La crisi del sistema liberale

Come si è già accennato, le tensioni e le dimensioni di massa della nuova politica erano del tutto estranee alla cultura della classe dirigente liberale, che si era formata prima della guerra e che era abituata a governare attraverso la tattica parlamentare e grazie a una rete di rapporti con il territorio basata sul potere dei notabilati locali. I governi del periodo 1919-22 – guidati in successione da Francesco Saverio Nitti, Ivanoe Bonomi, Giovanni Giolitti e Luigi Facta – furono anche per questo incapaci, di fronte a una lotta politica sempre più aspra ed estesa, di gestire l’ordine pubblico e di garantire il rispetto della legge.

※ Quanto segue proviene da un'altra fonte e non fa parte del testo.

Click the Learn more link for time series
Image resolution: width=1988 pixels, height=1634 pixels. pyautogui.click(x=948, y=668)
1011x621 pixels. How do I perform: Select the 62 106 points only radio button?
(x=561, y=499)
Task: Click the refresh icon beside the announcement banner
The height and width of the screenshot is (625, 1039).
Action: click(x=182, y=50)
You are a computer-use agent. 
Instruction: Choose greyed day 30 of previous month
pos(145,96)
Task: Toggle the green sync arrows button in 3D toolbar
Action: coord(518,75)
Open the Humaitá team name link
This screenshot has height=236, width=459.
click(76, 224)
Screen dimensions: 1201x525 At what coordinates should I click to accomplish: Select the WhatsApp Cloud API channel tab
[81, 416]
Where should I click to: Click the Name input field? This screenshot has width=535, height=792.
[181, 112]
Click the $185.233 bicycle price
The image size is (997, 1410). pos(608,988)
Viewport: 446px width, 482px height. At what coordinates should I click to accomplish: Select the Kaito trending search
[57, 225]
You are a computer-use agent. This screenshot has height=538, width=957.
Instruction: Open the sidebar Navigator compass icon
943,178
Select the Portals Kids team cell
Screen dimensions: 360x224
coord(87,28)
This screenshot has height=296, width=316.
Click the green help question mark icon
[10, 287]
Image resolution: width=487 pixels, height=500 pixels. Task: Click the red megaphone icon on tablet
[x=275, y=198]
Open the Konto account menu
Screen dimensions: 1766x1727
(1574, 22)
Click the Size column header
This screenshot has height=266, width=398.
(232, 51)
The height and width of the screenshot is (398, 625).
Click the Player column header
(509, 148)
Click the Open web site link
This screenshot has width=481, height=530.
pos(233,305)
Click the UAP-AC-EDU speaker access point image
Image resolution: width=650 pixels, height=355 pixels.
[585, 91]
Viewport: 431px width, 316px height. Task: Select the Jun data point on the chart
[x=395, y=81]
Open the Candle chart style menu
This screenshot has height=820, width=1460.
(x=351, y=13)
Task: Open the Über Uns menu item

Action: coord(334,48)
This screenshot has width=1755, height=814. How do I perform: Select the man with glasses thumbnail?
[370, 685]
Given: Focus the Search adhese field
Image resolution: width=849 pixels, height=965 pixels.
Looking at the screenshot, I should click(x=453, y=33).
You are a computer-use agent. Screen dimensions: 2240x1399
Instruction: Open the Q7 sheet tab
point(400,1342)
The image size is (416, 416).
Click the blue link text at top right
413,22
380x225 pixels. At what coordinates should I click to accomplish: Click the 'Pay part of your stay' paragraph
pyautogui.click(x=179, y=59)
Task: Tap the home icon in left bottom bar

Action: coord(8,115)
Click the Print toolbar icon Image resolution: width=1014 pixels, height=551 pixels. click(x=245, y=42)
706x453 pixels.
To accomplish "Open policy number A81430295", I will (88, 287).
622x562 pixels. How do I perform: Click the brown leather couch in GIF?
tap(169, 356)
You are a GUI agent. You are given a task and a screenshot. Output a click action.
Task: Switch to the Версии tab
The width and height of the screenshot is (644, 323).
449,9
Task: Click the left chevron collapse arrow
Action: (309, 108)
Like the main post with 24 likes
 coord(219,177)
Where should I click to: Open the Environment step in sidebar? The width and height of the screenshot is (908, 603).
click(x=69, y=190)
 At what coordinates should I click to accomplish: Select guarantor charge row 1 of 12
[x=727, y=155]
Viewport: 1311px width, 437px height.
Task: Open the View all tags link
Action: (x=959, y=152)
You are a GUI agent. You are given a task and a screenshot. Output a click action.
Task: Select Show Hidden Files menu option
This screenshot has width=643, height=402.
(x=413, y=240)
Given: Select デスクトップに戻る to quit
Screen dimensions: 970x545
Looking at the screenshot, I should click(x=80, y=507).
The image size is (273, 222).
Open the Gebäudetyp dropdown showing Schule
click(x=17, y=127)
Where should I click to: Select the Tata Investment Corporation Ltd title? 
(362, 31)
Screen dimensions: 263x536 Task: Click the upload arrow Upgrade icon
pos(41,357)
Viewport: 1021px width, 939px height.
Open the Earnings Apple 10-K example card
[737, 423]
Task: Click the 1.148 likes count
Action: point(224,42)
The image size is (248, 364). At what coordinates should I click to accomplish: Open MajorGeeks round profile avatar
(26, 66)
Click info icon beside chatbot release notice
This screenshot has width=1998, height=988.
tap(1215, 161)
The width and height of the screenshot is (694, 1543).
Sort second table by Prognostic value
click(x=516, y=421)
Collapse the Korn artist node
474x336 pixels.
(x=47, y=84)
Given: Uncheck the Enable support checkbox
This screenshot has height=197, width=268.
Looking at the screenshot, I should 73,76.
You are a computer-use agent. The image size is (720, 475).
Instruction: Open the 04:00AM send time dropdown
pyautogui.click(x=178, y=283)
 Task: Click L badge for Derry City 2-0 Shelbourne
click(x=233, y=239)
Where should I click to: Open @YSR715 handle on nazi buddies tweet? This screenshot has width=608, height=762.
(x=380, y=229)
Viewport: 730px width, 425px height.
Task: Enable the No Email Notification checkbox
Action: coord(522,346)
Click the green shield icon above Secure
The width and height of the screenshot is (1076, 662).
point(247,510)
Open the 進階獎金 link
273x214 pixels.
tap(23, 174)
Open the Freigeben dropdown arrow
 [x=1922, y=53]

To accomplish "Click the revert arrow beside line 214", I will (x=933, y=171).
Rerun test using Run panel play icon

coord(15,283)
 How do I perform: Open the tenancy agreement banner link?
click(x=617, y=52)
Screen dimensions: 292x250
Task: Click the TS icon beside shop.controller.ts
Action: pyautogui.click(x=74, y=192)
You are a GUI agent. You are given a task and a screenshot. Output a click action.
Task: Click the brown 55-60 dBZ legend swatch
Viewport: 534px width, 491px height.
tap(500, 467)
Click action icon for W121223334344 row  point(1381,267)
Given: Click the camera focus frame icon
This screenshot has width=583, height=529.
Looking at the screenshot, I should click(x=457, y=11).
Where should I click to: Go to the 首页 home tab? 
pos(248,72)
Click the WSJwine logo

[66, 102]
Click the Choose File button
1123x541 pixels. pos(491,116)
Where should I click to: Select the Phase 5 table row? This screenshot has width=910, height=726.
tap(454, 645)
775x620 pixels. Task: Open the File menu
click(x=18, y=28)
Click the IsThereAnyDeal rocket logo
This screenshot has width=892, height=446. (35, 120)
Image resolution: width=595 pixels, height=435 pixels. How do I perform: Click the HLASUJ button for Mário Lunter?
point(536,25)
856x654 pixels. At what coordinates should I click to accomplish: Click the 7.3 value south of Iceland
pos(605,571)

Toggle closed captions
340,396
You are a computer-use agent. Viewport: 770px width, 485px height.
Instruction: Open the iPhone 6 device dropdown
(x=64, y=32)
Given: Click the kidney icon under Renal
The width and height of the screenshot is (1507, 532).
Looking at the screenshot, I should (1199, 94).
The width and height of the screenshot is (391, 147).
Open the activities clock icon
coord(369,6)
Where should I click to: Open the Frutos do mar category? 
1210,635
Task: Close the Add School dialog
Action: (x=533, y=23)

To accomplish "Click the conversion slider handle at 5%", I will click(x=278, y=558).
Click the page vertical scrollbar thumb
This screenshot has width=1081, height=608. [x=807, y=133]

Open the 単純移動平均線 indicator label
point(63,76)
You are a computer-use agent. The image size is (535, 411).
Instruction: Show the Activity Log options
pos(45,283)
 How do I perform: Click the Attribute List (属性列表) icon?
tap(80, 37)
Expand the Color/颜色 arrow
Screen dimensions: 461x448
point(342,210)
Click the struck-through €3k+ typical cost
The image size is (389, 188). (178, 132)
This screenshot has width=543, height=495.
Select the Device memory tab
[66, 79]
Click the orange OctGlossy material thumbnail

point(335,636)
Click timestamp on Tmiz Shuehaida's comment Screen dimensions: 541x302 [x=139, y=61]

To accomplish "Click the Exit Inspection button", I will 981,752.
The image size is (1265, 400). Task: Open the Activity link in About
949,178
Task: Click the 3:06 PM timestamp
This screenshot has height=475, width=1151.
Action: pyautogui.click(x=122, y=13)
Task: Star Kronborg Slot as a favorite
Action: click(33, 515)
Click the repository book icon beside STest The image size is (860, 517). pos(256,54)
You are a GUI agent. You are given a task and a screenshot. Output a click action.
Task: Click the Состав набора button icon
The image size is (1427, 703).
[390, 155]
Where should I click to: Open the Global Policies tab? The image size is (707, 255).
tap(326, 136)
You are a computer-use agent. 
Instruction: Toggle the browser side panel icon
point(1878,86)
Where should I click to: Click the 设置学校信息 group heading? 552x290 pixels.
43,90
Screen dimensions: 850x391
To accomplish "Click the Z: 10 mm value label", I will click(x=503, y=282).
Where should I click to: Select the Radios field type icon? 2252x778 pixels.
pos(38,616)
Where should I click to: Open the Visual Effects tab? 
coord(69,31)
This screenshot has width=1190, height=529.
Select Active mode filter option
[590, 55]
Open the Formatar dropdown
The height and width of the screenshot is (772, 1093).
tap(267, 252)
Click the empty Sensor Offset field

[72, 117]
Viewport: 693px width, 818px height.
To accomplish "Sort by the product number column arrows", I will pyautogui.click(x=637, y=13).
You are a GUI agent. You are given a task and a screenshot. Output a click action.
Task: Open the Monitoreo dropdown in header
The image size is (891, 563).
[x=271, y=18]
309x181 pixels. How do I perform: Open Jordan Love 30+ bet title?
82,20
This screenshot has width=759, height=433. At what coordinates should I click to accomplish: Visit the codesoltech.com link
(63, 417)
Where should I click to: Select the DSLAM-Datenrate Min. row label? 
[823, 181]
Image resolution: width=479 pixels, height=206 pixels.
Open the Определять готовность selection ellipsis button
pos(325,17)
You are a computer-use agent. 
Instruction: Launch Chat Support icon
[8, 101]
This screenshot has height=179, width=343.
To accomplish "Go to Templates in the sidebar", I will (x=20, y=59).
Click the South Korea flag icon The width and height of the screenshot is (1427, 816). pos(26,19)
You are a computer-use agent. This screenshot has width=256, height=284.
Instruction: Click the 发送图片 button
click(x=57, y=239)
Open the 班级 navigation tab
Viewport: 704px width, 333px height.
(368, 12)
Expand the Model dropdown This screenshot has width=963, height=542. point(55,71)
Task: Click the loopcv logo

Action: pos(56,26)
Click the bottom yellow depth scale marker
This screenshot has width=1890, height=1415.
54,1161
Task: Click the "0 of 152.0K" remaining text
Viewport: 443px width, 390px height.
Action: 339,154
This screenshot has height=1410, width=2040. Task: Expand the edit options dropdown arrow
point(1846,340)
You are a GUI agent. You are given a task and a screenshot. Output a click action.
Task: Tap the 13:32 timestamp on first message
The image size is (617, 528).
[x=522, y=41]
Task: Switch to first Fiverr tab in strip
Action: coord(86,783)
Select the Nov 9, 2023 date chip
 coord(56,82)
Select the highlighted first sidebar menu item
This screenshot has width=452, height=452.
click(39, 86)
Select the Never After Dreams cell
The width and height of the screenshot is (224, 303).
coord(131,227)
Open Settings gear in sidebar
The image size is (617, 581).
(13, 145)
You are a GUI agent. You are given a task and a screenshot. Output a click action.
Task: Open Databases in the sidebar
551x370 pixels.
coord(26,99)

Bisogna inoltre ricordare che, nonostante le direttive del governo tese a richiamarli al loro dovere di neutralità, molti funzionari e agenti delle forze dell’ordine simpatizzavano con gli squadristi e ne garantivano l’impunità sostanziale, arrivando spesso ad appoggiarne le azioni con la fornitura di mezzi e armi. All’impreparazione tecnica della politica e degli apparati statali si sommò dunque la complicità di una parte di essi con l’ideologia fascista, in chiave di ostilità verso i “rossi” e i “nemici della nazione”. Furono rari i casi in cui le Guardie regie o i Carabinieri repressero le violenze dei fascisti, come avvenne a Sarzana (luglio 1921) o a Modena (settembre 1921).

L’avanzata del fascismo
Nel frattempo, l’ennesimo ritorno al governo di Giolitti (giugno 1920), ormai largamente considerato dall’opinione pubblica come l’incarnazione di tutti i mali italiani, suscitò ulteriore avversione nei confronti della politica liberale e, più in generale, delle istituzioni dello Stato. Il movimento fascista poté così ampliare i propri spazi di manovra, approfittando della crisi dei liberali, che avevano fino ad allora rappresentato gli interlocutori privilegiati della classe dirigente industriale e agraria, per intrecciare rapporti organici da una parte con il mondo dell’imprenditoria industriale e dall’altra con il mondo agrario, in particolare con i proprietari terrieri che, come si è visto, appoggiavano la violenza squadrista essendo interessati a una restaurazione dell’ordine in funzione antisocialista e antibolscevica.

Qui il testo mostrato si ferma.